Informed Consent May Not Protect You in a Lawsuit

Wayne J. Guglielmo, MA


June 27, 2017

In This Article

A Freak Accident During Surgery Leads a Woman to Sue

An elderly patient who fell off the operating table while she was "opened up" during cardiovascular surgery at a clinic affiliated with the Duke University Health System will have her day in court, explains a story in The Herald Sun, which is published in Durham, North Carolina.[3]

A lower court had initially rejected Marjorie Locklear's medical malpractice suit on the grounds that she and her attorney hadn't followed the prescribed procedure when they filed their case in 2015. In North Carolina, plaintiffs claiming medical injury must first certify that their medical record has been reviewed by an expert willing to say that the treatment provided had fallen short of the standard of care.

Locklear's attorney said that he had "inadvertently" made an error and should have been permitted by the lower court judge to amend his initial complaint.
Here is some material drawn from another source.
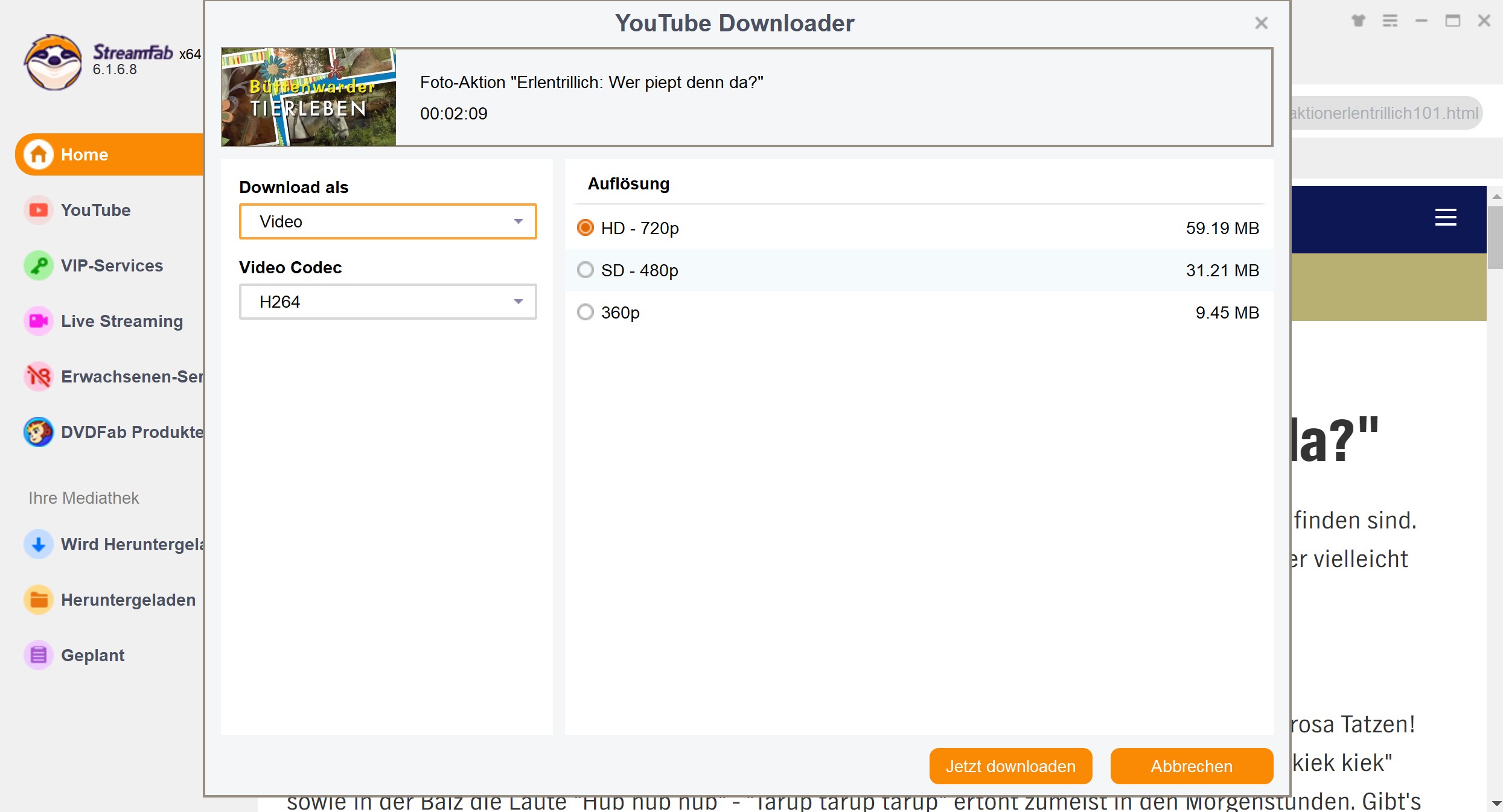Open the webpage hamburger menu
Viewport: 1503px width, 812px height.
1446,217
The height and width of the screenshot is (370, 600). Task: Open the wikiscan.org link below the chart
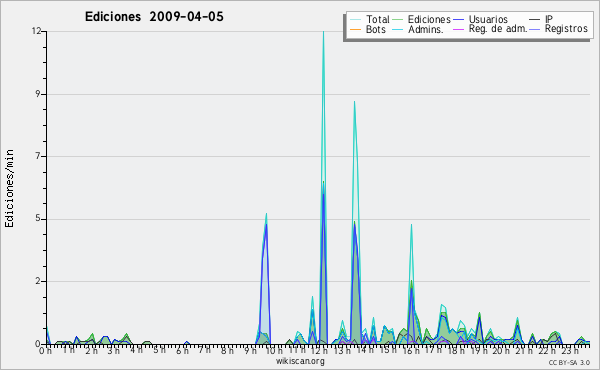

In its 2-to-1 ruling, the North Carolina Court of Appeals argued in effect that the procedural error was beside the point because the claim from the first was clearly more about negligence than malpractice: Keeping a patient from falling off the operating table, explained the judge who wrote the decision, isn't something that should tax a medical professional's "clinical judgment and intellectual skill." The third judge on the panel vigorously disagreed, however, arguing that such an interpretation not only "creates a loophole" but defeats the current malpractice statute's "legislative intent."

Locklear—who said that she sustained a variety of injuries as a result of the fall—will now be permitted to sue Duke University Health System and the surgeon. A parallel suit against the Duke-affiliated clinic where the surgery took place was dismissed on procedural grounds.